No one, perhaps, is better placed than Salman Rushdie to warn us about the dangers of misconstruing and misunderstanding the nature of terror. For writing the Satanic Verses a fatwa and bounty was placed on his head by a terrorist and cultic irreligious mullah posing as a Muslim. It is imperative to listen to an innocent man forced to hide from terror for many years. In this Charlie Hebdo affair he insinuates the need for a distinction between religious criminals and hijackers of Islam in admonition to the protesting American PEN writers:
“[t]his issue has nothing to do with an oppressed and disadvantaged minority [muslims]. It has everything to do with the battle against fanatical Islam, which is highly organised, well funded, and which seeks to terrify us all, Muslims as well as non Muslims, into a cowed silence.”
‘Fanatical Islam’ is, again, a misconception here. Those terrorists simply hide behind the veil of Islam to commit crimes against humanity. This is why an American PEN award to Charlie Hebdo is justified and proper. What is not justified is to offer such an award as a reproach to ‘Islamic terrorism,’ in response to cartoons which also wrongly and sacrilegiously lampoon the prophet and Islam. Again terror and Islam are not synonymous. It is the conflation of Islam with terrorism that discomfits everyone from political pundits to presidents or scholars and street side philosophers when they try to approach the subject. It immobilizes moral consensus and the world of policy in legislating against these criminals and social misfits.

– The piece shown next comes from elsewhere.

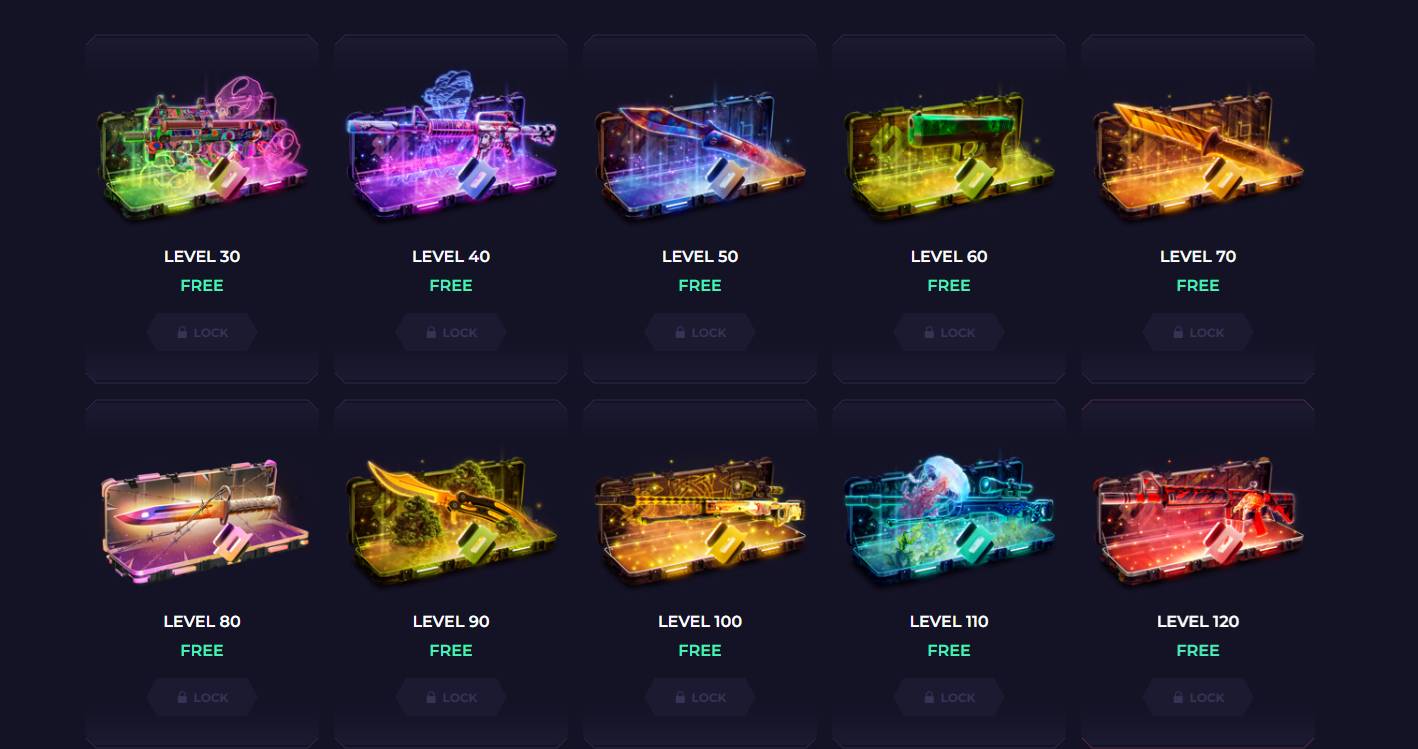The height and width of the screenshot is (749, 1418).
Task: Click the padlock icon under Level 80
Action: (x=182, y=697)
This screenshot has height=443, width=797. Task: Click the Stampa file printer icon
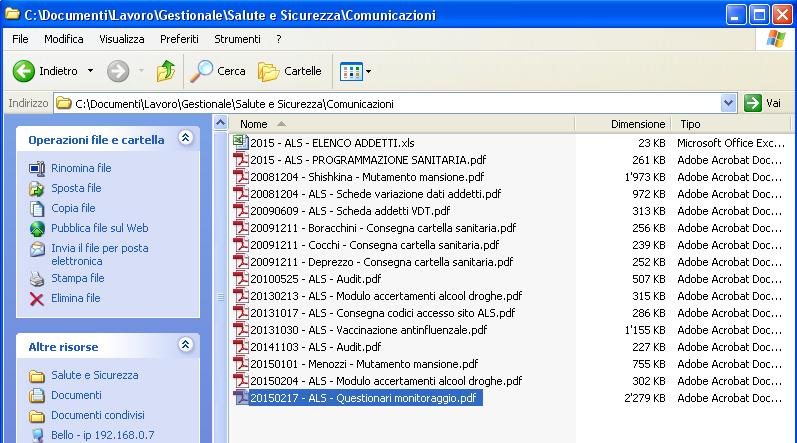click(x=37, y=278)
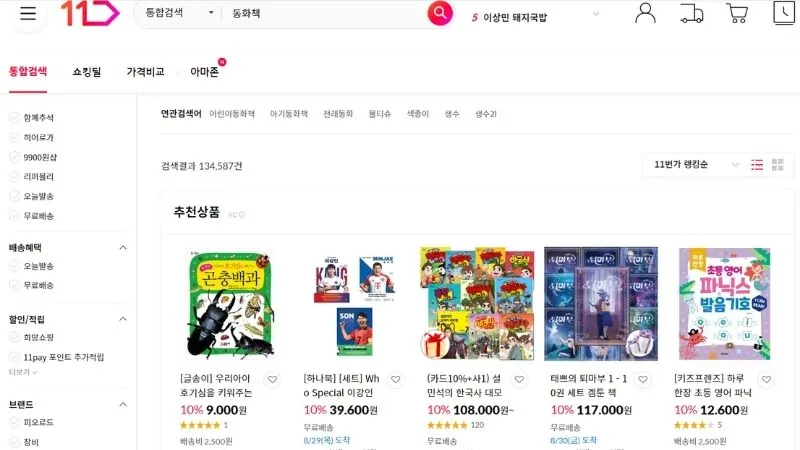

And while, Charlie Hebdo appears to be right in satirizing the perceived institutional support for terrorist activity, namely Islam, its prophet and other related icons, that magazine's action lies on the borders of hate speech – if not sacrilege – because of the same problem of definitions pervading the whole affair. All parties involved, including American PEN, are right and wrong at the same time in their different positions. What unites these actors is their failure to re-think the language with which Islam is discussed in the public sphere – a situation which further problematizes popular imaginations of the Islamic and colours political discussions and analyses about Islam, Muslims and radicalism. Everyone seems to have developed a blind spot to the atrophy or inadequacies of the usual language of address where that religion is concerned. Is the terror group, Isis an Islamic group for example? Definitely not; it is a band of criminals which murders Christians as well as Muslims. Their excesses prove the point that Islam and terrorism have nothing in common.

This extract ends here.